Here’s why: Grand jury transcripts are the gold standard for government watchdogs.

We deserve to know every detail of the actions taken by government officials so that we the people can oversee our government, including Mueller’s team.

The reason we need those transcripts is because people have no problem lying to journalists. The inky army is just citizens using, full time, the same First Amendment rights granted to any citizen. We can dig and report, but some government officials lie to us every day without consequence.

They less often lie to a grand jury or its investigators. They know that’s a quick way to land in a federal prison cell sharing a bunk with the President’s campaign manager, or lawyer, or national security advisor, or deputy campaign manager.

In other words, truth is what leaks out of grand jury rooms.

And it’s often a righteous disinfectant, scalding bumblers and sneaks who should face consequences just like any other citizen.

“Grand jury” is a confusing title. A grand jury doesn’t decide innocence or guilt. It’s a panel of citizens that prosecutors must satisfy in order to file certain kinds of charges.

Despite what they think, prosecutors aren’t in charge in the grand jury room.

Citizens are, and that means an investigation can probe people and problems that make career trouble for prosecutors. Too bad. The grand jury can grill investigators, demand more information, and makes sure nobody is above the law.

I confess to great fondness for leaked grand jury documents.

Consider the Ruby Ridge trial, in which white separatist Randy Weaver and his friend Kevin Harris were acquitted of almost all of the many charges brought against them.

Accused of peddling an illegally sawed-off shotgun to an undercover informant, Weaver refused to show up for court. The U.S. Marshals Service spent untold dollars on an elaborate surveillance scheme, triggering an 11-day standoff in the mountains of Idaho in 1992 that started with the death of a U.S. Marshal and led to the deaths of Weaver’s wife and son and the wounding of Weaver and Harris.

I was the lucky reporter to whom a federal court clerk innocently released the entire 1,000-plus page grand jury transcript, months ahead of the trial. Many officials found themselves defending the indefensible.

Standing in the door with her baby, Weaver’s wife was shot dead as her husband and a friend ran for cover. In the grand jury transcript, we learned top FBI executives had given snipers unprecedented (likely illegal) shoot-on-sight orders. Based on false information by people who weren’t on the scene, those orders led straight to the shooting of Vicki Weaver by an FBI sniper-observer team.

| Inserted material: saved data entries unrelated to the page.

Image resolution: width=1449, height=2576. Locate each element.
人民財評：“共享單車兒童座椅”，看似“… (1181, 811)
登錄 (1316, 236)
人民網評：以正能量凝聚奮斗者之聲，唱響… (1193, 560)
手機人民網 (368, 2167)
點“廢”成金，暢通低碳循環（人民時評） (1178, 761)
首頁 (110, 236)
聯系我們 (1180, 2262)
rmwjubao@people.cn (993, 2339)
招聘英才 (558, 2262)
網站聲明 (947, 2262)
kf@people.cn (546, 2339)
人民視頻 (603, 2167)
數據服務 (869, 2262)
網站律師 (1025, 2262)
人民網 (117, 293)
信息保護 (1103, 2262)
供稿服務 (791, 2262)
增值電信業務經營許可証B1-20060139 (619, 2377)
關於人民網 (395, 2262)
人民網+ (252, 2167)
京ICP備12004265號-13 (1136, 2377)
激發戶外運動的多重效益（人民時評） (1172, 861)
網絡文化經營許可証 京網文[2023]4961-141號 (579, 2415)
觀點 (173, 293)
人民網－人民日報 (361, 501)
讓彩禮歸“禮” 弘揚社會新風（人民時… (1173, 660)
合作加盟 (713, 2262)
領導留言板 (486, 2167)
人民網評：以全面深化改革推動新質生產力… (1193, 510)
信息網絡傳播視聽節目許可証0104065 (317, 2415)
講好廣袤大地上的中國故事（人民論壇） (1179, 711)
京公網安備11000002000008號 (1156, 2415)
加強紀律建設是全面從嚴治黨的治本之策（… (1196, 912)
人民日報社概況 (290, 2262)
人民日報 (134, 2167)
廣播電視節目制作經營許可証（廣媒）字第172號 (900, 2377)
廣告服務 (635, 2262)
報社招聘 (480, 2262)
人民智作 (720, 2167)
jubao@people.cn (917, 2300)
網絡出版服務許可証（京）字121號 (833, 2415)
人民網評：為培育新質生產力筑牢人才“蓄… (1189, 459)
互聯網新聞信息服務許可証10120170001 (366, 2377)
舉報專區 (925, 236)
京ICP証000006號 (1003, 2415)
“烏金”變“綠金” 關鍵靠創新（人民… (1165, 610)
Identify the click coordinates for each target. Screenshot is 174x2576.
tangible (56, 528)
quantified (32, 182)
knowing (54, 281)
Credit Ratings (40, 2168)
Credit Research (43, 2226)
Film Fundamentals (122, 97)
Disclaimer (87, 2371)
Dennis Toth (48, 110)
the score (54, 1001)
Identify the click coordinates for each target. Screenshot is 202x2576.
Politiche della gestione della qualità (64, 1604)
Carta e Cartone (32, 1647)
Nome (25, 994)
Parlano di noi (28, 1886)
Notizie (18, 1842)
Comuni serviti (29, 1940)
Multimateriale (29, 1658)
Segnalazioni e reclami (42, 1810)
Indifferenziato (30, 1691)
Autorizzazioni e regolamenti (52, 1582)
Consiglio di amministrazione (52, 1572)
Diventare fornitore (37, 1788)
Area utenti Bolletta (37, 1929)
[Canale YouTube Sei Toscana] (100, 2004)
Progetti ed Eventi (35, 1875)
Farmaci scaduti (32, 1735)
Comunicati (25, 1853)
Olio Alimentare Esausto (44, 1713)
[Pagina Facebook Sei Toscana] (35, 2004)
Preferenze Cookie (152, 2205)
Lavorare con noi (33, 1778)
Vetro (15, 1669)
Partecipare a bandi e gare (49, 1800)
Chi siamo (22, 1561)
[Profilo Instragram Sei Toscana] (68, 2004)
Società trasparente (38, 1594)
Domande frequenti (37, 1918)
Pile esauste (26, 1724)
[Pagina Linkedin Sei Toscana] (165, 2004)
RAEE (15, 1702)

To perform its oversight duties, Congress needed to know that FBI Director Louis Freeh’s hand-picked deputy, Larry Potts, was the one who pushed agents far beyond their normal “fire-if-fired upon” code.

If the grand jury transcripts had been locked away, who knows whether Congress would ever have heard what Freeh and Potts had allowed.

I’m not arguing for blanket release of grand jury transcripts and documents, just a restriction on secrecy when government officials are being investigated.

Certainly it is a good thing that when grand juries can’t find enough evidence to file charges, the case is kept secret and a citizen’s reputation is spared.

And, certainly there are investigations of gangsters or billionaire bullies in which witnesses risk retribution for speaking truth about the powerful. Protect them.

But citizen grand jury power is wasted when secrecy rules prevent us from knowing about the actions of elected and appointed officials.

Even when charges aren’t filed, as is the case in some parts of the Mueller investigation, we learn a great deal about the behavior and judgment of those entrusted with government power.

That includes prosecutors. We have every right to review the decisions the Justice Department makes about the findings of grand juries. We can’t do that if we don’t know what they discovered.

Dean Miller is Editor of The Leader.